However, in the conventional technologies, the state of illumination light is varied depending on frame-by-frame changes in the luminance and the hue of video signals and, especially, in such a case that the degrees of changes in the luminance and the hue between frames are high, the illumination light is roughly varied and it is problematic that a viewer feels discomfort due to flickers. During display of one scene having no change in the situation setting, varying the illumination light depending on the frame-by-frame changes in the luminance and the hue spoils the atmosphere of the scene by contraries and is not desirable.

FIG. 25 is a view for explaining an example of the problem of the lighting control of the conventional technology. In the example shown in FIG. 25, a scene is created in a video shot with the situation setting that is an outdoor location at a moonlight night. This scene is made up of three shots (1, 2, 3) with different camera works. In the shot 1, a camera shoots a target that is a ghost in wide-angle shot. When switching to the shot 2, the ghost is shot in close-up. In the shot 3, the camera position is returned to that of the shot 1. These shots are intentionally configured as a sequence of scene having single continuous atmosphere although the camera works are different.

In this case, relatively dark images on the moonlight night are continued in the shot 1. If the illumination light is controlled in accordance with the luminance and chromaticity of the frames of these images, the illumination light becomes relatively dark. When the shot 1 is switched to the shot 2, the ghost shot in close-up forms relatively bright images. If the illumination light is controlled for each frame by the conventional technologies, when the shots are switched, the control of the illumination light is considerably changed and the bright illumination light is generated. When switching to the shot 3, the illumination light returns to the dark light as in the case of the shot 1.

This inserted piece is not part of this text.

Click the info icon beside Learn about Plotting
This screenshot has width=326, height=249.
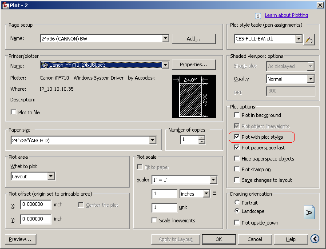[258, 16]
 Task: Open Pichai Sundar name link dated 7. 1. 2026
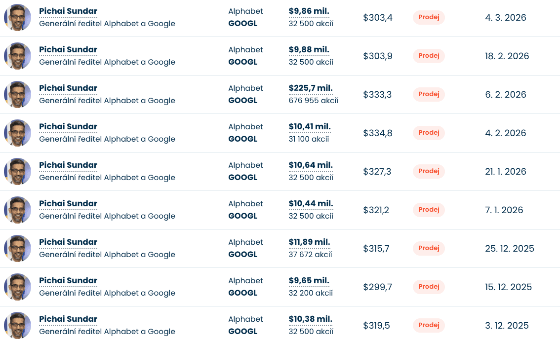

That is, if the illumination light becomes dark and bright in a sequence of scene with single continuous situation (atmosphere), the atmosphere of the scene is spoiled by contraries and a viewer is made uncomfortable.

FIG. 26 is a view for explaining another example of the problem due to the variation of the lighting in a scene. In the example shown in FIG. 26, a scene is created in a video shot with the situation setting that is an outdoor location in the daytime under the clear sky. This scene consists of images acquired through continuous camera work without switching the camera. In this example, a video of a skier sliding down from above the camera to the vicinity of the camera is shot. The skier is dressed in red clothes and the sky is clear.

In the video of this scene, a blue sky area in the background is large in initial frames and the area of the skier in red clothing gradually increases as the skier slides down and approaches the camera. That is, as the scene of the video progresses, the rate of color making up the frames is changed.

In this case, if the illumination light is controlled using the chromaticity and luminance of each frame, the illumination light is changed from bluish light to reddish light. That is, the color of the illumination light is changed in a sequence of scene with single continuous situation (atmosphere), and the atmosphere of the scene is spoiled by contraries and a viewer is made uncomfortable.

The present invention was conceived in view of the above problems and it is therefore the object of the present invention to provide a view environment controlling apparatus, a view environment control system, a view environment controlling method, a data transmitting apparatus, and a data transmitting method capable of controlling the surrounding illumination light adaptively to the atmosphere and the situation setting of a shot scene intended by video producers to implement the optimum lighting control in the view environment.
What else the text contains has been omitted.